## What the exercise asks:
Using the line with "Screen dimensions: 652x512" as your starting point, transcribe it and each line beneath it word for word until the records run out, without pictures.

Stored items

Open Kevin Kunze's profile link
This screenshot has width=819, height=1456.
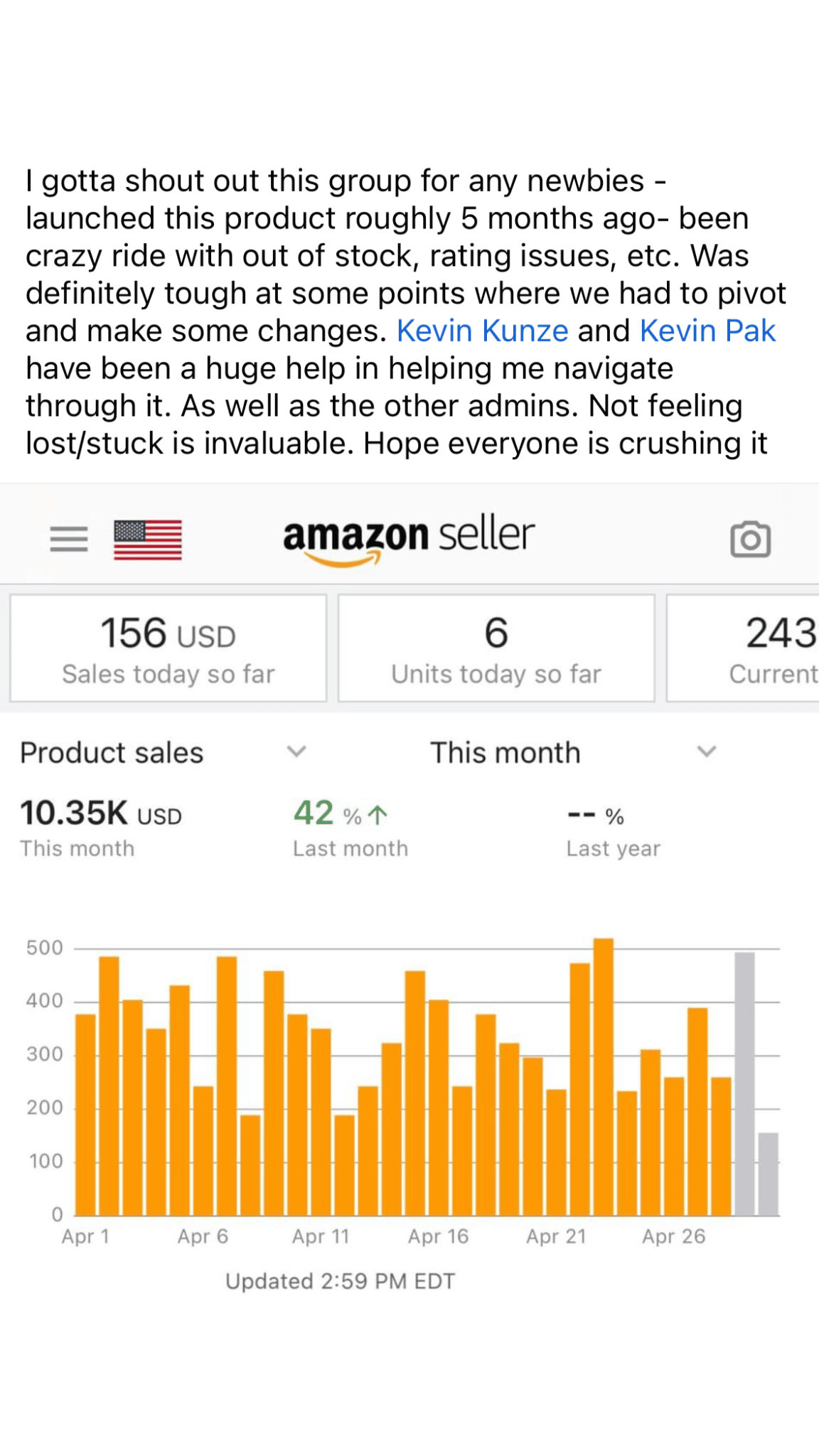pos(482,331)
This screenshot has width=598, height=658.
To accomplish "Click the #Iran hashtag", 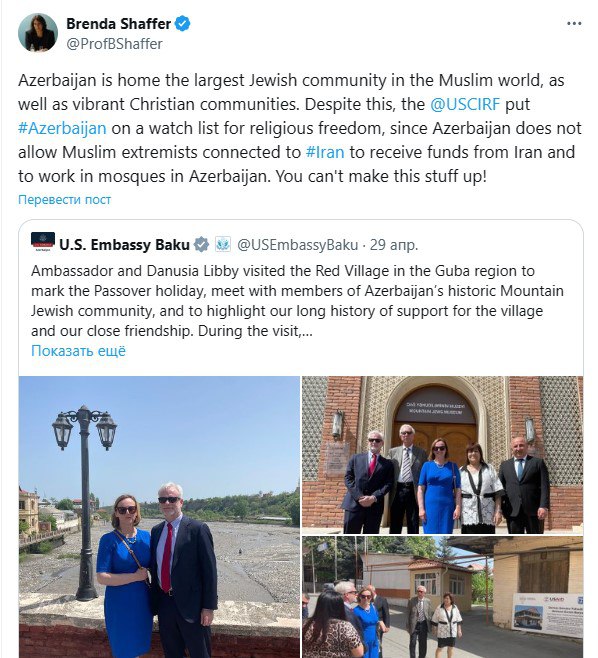I will tap(325, 152).
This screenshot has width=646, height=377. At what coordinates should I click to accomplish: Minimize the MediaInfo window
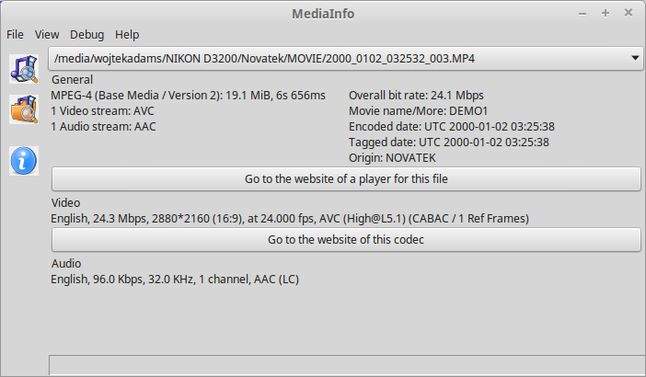tap(582, 13)
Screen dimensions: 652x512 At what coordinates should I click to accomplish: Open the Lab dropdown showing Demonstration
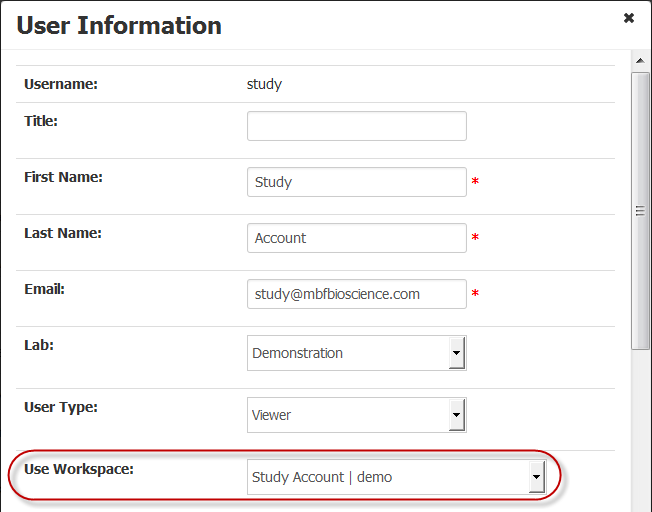tap(356, 353)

## Solution to this problem:
Screen dimensions: 652x512 At what coordinates should I click to accomplish: Open the Lab dropdown showing Demonstration
tap(356, 353)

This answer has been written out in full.